As the nation's first free municipal cultural center, the Chicago Cultural Center is one of the city's most popular attractions and is considered one of the most comprehensive arts showcases in the United States. Each year, the Chicago Cultural Center features more than 1,000 programs and exhibitions covering a wide range of the performing, visual and literary arts. It also serves as headquarters for the Chicago Children's Choir. MB Real Estate provides events management for the center.

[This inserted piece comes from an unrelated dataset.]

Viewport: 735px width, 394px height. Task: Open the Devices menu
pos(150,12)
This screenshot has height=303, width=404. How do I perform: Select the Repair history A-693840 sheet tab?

Architecture of the Chicago Cultural Center
The building was designed by Boston architectural firm Shepley, Rutan and Coolidge for the city's central library, and Grand Army of the Republic (GAR) meeting hall and memorial in 1892.  The land was donated by the GAR and the building was completed in 1897 at a cost of nearly $2 million (equivalent to $ million in ). It is organized as a 4-story north wing (77 East Randolph entrance) and a 5-story south wing (78 East Washington entrance), 104 feet tall, with  masonry walls faced with Bedford Blue Limestone on a granite base, and designed in a generally neoclassical style with Italian Renaissance elements. It is capped with two stained-glass domes, set symmetrically atop the two wings. Key points of architectural interest are as follows:

 Randolph Street entrance and stairway - Entrance with doric columns, mahogany doors, and entry hall with coffered ceiling and walls of green-veined Vermont marble. The curving stairway is faced with Knoxville pink marble, and features mosaics and ornate bronze balusters.
 Washington Street entrance, lobby, and grand staircase - Arched portal, bronze-framed doors, and a 3-story, vaulted lobby with walls of white Carrara marble and mosaics. The staircase is also of white Carrara marble, set with medallions of green marble from Connemara, Ireland, and intricate mosaics of Favrile glass, stone, and mother of pearl. The stairway to the 5th floor was inspired by Venice's Bridge of Sighs.
 Grand Army of the Republic Memorial - A large hall and rotunda in the north wing. The hall is faced with deep green Vermont marble, broken by a series of arches for windows and mahogany doors. The rotunda features 30-foot walls of Knoxville pink marble, mosaic floor, and a fine, stained-glass dome in Renaissance pattern by the firm of Healy and Millet.
 Sidney R. Yates Gallery - replica of an assembly hall in the Doge's Palace, Venice, with heavily ornamented pilasters and coffered ceiling.
 Preston Bradley Hall - A large, ornately patterned room of curving white Carrara marble, capped with an austere 38-foot Tiffany glass dome designed by artist J. A. Holzer. The Cultural Center states this to be the largest Tiffany dome in the world.

Renovation 
 The Chicago Cultural Center underwent an extensive renovation in 2021 - 2022 with the goal of unearthing the original beauty of the building.  The meticulous restoration of the art glass dome and decorative finishes in the Grand Army of the Republic rooms, a Civil War memorial, was made possible by a generous grant of services valued at over $15 million to the City of Chicago. The Chicago Cultural Center is home to two magnificent stained-glass domes.  Chicago-based Harboe Architects, a leading firm in historic preservation, was awarded the project.
 The scope of the project included recreating long-lost light fixtures, cleaning and polishing old marble, restoring mahogany doors, installation of new glass, and restoration teams performed many meticulous hours removing layers of paint in the historic rooms.  Also included in the scope was the complete restoration of the 40 foot diameter Tiffany-designed stained glass dome which had become covered in grime and paint.  The dome contained over 60,000 individual pieces of glass to be restored.  Daprato Rigali Studios of Chicago, IL performed the stained-glass dome restoration.

Past exhibitions

Crossroads: Modernism in Ukraine, 1910-1930 was a display of art by Ukrainian artists, such as Sukher Ber Rybak, Vsevolod Maskymovych, and Oleksandr Bohomazov to name a few.  Crossroads was organized by the Foundation for International Arts and Education with the National Art Museum of Ukraine.  It is presented by the Chicago Department of Cultural Affairs and the Kyiv Committee of the Chicago Sister Cities International Program.  The exhibition ran from July 22, 2006 - October 15, 2006.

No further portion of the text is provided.